There is no evidence probiotics can relieve the symptoms of eczema and there is evidence that they may occasionally cause infections and gut problems. These findings from The Cochrane Library come at a time when use of probiotics to treat eczema is increasing.
Eczema is an itchy skin condition that affects more than 1 in 20 people at some time in their lives and is especially common in children. Its cause is complex and not well understood, but sufferers do have different bacteria in their guts compared to unaffected people. Consequently, some nutritionists have suggested that eating live gut-dwelling bacteria, such as those found in probiotic yogurts and some infant formulas, could be beneficial.

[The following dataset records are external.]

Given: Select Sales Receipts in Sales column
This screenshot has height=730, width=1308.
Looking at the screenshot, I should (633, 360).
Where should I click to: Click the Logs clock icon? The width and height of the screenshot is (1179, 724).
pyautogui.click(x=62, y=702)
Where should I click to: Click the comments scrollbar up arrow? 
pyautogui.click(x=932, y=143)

“Some doctors are recommending probiotics as a cheap treatment for eczema, but having carried out a systematic review we have found no evidence that they work for treating eczema,” says lead researcher Robert Boyle of Imperial College, London, UK.

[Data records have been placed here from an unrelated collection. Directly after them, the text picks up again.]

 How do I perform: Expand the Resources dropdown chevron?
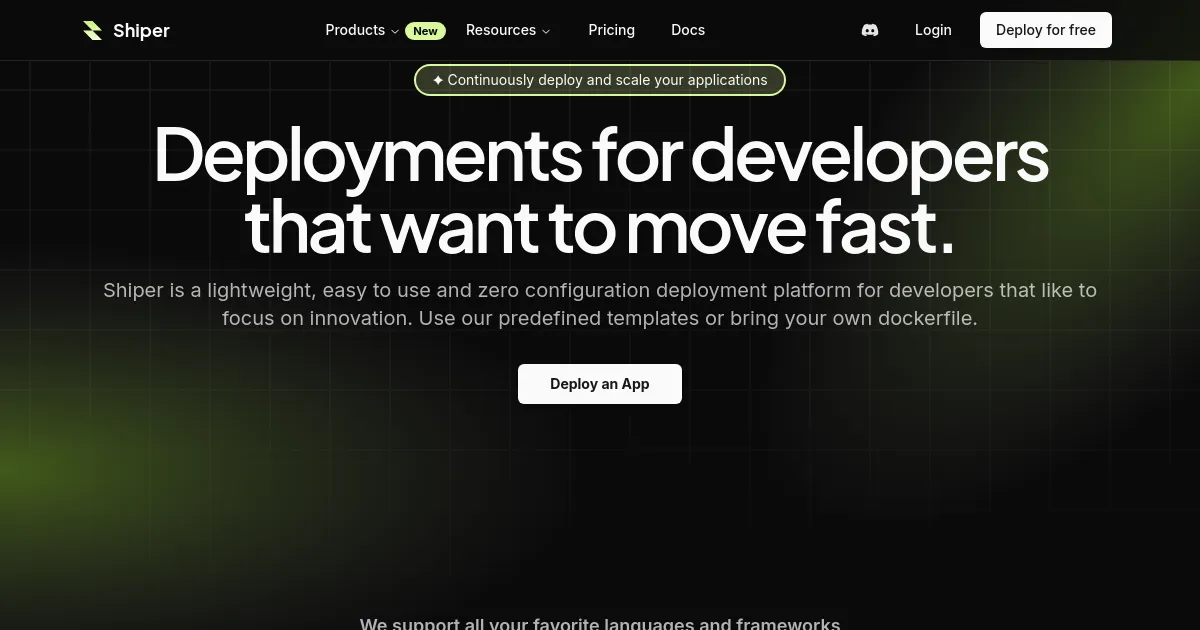[x=546, y=31]
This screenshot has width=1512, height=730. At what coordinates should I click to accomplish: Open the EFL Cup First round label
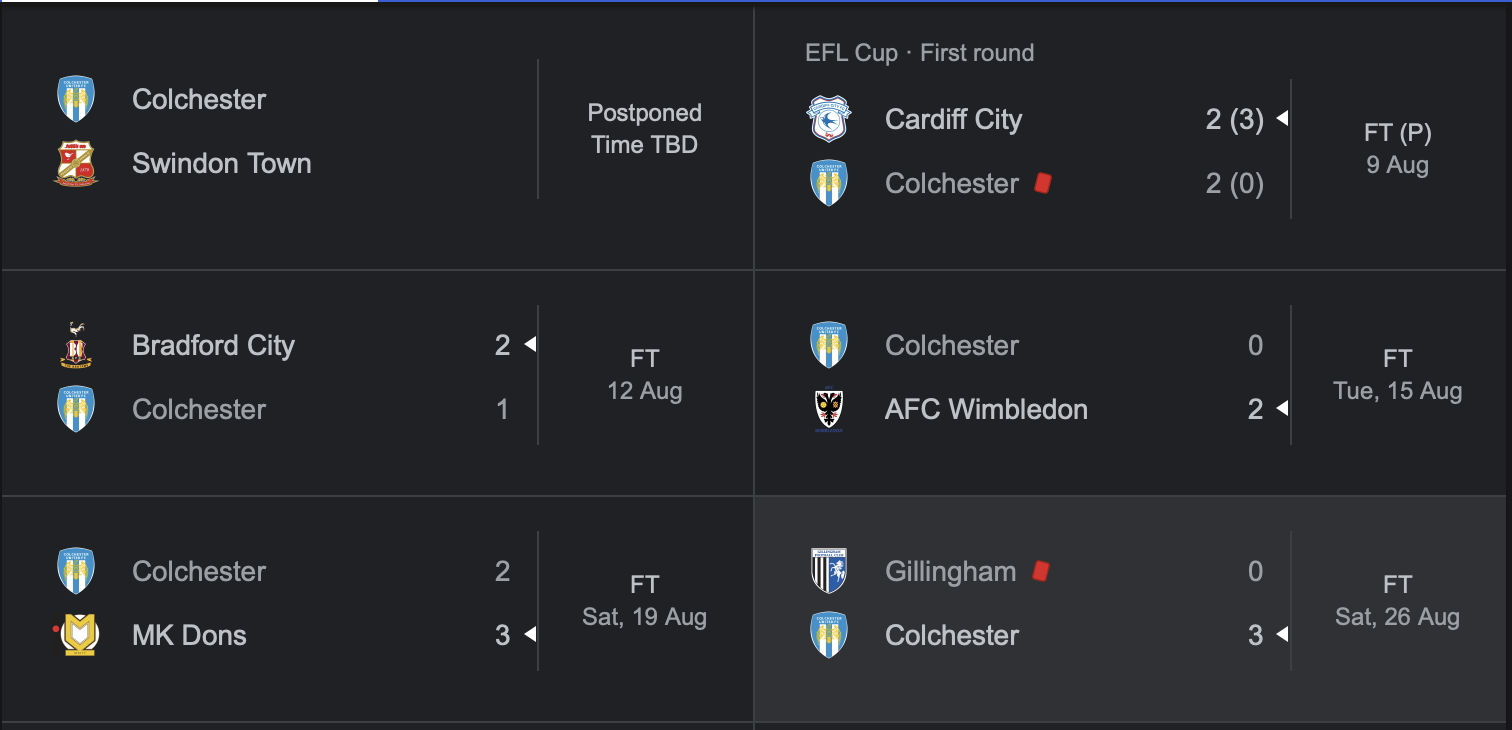click(x=919, y=53)
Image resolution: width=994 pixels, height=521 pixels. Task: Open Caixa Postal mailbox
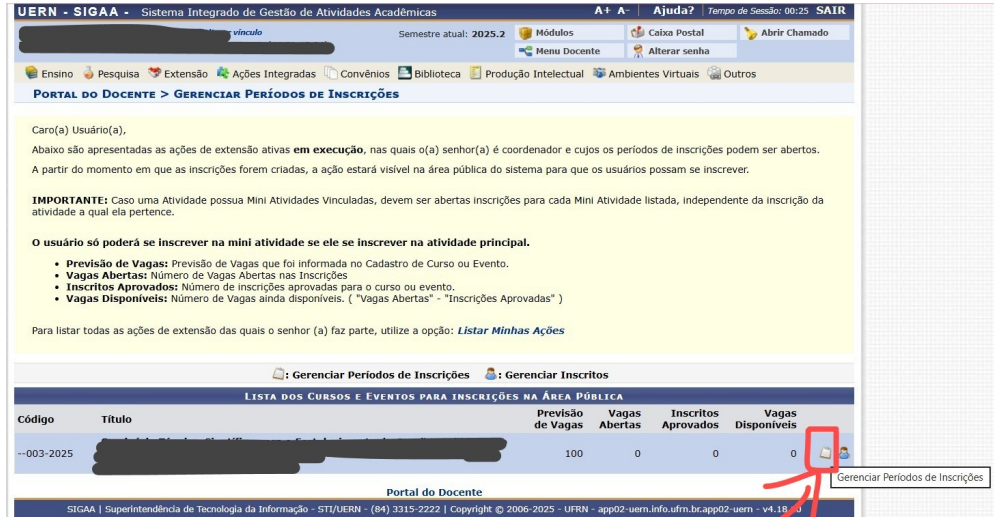point(682,33)

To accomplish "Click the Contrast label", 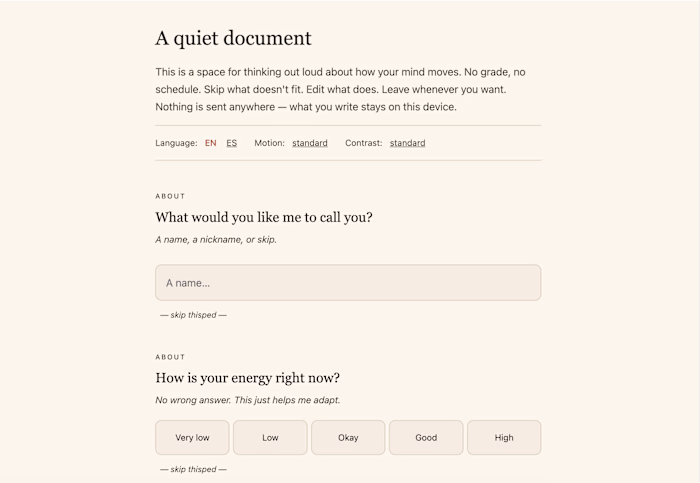I will [364, 143].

The Cochrane Researchers looked at 12 studies that together involved 781 children diagnosed with eczema. These studies compared severity of the disease in children given live bacteria to severity in those given a placebo. The researchers found that probiotics provided no significant health improvement.
Similar bacteria were given across all studies, so the researchers could not rule out the possibility that other strains might be beneficial. Moreover they found that in separate studies 46 patients had been reported to suffer side effects from using probiotics, including infection and bowel damage.

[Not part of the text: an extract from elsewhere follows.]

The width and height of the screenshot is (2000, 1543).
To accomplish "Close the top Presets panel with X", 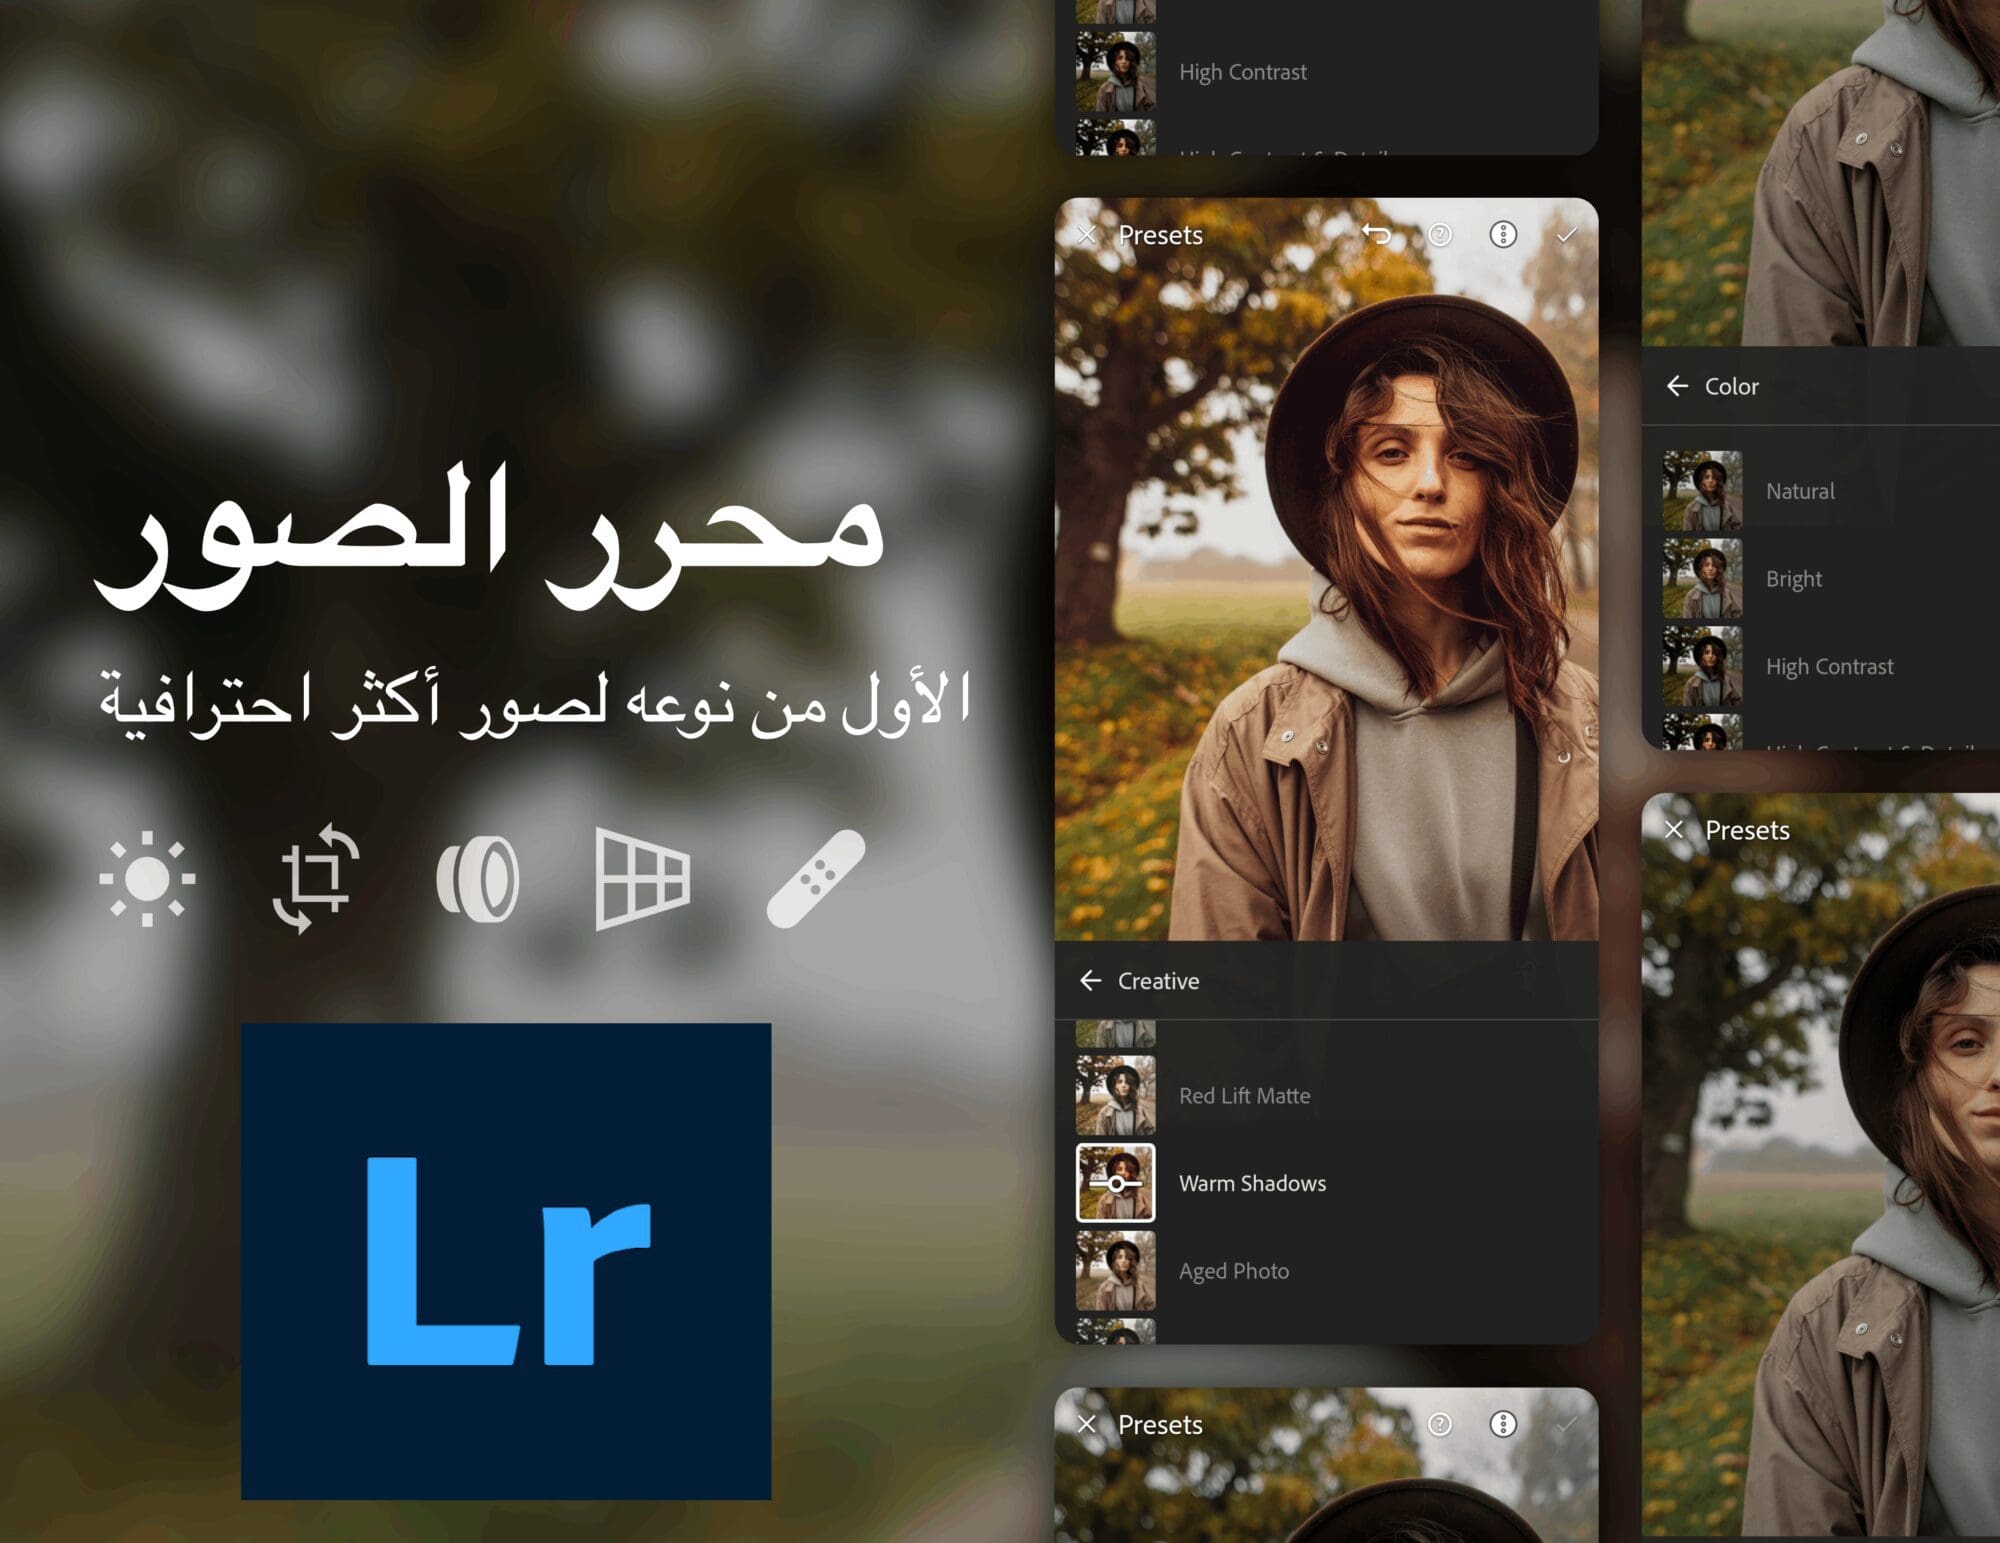I will [x=1086, y=232].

“There is no evidence that probiotics are a worthwhile treatment for eczema, and they may be harmful for certain groups of people,” says Boyle. “However, further studies of new probiotics are needed, because it is possible that different types of probiotics which haven’t yet been studied in eczema treatment could be more effective.”
Article: Boyle RJ, Bath-Hextall FJ, Leonardi-Bee J, Murrell DF, Tang MLK. Probiotics for treating eczema. Cochrane Database of Systematic Reviews 2008, Issue 4. Art. No.: CD006135. DOI: 10.1002/14651858.CD006135.pub2.